[DIRECTION]:
Pick out each line of the data below that contains the word "icon", and copy those lines.

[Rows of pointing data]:
* Start *

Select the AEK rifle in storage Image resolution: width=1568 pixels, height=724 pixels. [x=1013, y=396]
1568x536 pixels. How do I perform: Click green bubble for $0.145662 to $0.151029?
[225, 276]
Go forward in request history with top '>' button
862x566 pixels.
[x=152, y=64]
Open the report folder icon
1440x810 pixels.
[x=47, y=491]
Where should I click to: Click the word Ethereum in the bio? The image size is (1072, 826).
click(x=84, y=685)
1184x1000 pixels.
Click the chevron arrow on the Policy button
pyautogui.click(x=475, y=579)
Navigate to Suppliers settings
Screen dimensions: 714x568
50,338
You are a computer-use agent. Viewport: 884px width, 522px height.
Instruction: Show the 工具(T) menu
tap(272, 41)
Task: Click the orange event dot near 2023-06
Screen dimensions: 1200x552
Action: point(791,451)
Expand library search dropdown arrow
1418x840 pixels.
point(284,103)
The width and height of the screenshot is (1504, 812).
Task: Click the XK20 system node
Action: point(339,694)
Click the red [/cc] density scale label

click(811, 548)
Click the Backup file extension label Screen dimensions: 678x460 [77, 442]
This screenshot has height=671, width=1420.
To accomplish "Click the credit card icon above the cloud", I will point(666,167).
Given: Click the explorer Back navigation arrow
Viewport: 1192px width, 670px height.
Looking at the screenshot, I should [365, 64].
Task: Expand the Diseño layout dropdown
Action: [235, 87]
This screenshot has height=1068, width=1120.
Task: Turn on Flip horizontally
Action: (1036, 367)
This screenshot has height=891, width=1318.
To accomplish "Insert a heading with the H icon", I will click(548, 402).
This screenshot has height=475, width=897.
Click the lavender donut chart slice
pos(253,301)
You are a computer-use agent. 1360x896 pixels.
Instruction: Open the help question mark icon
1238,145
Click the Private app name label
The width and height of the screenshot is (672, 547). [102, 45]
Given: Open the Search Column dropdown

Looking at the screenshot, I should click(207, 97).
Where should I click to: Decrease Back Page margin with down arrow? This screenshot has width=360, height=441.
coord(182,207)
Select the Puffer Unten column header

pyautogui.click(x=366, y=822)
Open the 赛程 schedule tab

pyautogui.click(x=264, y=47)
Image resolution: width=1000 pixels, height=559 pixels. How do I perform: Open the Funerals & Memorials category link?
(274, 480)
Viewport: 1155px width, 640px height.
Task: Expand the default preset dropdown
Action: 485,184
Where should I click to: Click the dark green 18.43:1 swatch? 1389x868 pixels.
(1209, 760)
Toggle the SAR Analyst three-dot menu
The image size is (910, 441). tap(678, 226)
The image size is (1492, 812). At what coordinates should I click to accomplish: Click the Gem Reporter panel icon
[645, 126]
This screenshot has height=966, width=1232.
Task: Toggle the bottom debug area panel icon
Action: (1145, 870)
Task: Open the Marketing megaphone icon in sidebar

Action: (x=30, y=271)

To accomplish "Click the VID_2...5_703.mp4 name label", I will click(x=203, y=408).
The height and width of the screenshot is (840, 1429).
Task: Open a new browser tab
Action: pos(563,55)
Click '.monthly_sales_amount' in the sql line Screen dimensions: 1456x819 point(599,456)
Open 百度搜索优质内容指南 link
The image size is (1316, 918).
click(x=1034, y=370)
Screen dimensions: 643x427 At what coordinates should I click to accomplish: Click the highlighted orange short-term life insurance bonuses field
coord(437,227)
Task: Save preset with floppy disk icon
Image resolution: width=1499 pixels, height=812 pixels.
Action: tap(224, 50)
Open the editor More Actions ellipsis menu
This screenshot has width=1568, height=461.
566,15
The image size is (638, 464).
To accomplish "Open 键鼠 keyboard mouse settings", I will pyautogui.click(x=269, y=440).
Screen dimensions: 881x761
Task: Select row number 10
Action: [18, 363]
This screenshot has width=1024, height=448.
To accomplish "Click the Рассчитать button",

* End *

[ANSWER BELOW]:
Open the report folder icon
To accomplish "Click the credit card icon above the cloud", I will point(666,167).
To accomplish "Insert a heading with the H icon", I will click(548, 402).
Instruction: Open the help question mark icon
The image size is (1492, 812). At what coordinates should I click to accomplish: Click the Gem Reporter panel icon
Task: Toggle the bottom debug area panel icon
Task: Open the Marketing megaphone icon in sidebar
Task: Save preset with floppy disk icon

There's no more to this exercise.